__Dataset entries__:
╔══

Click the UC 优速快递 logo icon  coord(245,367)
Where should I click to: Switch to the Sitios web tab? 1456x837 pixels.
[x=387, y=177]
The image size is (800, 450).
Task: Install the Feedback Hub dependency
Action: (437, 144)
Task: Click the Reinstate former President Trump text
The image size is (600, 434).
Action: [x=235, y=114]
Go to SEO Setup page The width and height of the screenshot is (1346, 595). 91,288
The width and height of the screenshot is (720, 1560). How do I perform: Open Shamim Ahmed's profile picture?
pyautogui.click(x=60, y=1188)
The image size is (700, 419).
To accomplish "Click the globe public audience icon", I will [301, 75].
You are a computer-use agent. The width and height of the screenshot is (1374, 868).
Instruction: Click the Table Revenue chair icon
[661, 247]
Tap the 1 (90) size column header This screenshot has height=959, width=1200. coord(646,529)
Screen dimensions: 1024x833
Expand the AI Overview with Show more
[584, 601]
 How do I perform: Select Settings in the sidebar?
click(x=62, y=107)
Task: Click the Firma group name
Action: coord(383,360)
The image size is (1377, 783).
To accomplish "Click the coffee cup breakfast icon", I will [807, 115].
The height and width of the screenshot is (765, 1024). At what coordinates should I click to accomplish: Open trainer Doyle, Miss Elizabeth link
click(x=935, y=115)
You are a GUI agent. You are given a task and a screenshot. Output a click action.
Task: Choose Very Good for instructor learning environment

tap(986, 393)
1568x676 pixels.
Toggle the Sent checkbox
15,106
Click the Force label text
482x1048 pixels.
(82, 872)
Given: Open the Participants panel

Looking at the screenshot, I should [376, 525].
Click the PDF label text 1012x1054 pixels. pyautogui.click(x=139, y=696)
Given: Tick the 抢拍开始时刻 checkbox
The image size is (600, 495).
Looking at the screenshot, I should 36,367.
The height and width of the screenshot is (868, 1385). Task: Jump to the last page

╚══

__What the task asks__:
Going through the entries, return every line holding the word "page".

__Task output__:
Go to SEO Setup page The width and height of the screenshot is (1346, 595). 91,288
The height and width of the screenshot is (868, 1385). Task: Jump to the last page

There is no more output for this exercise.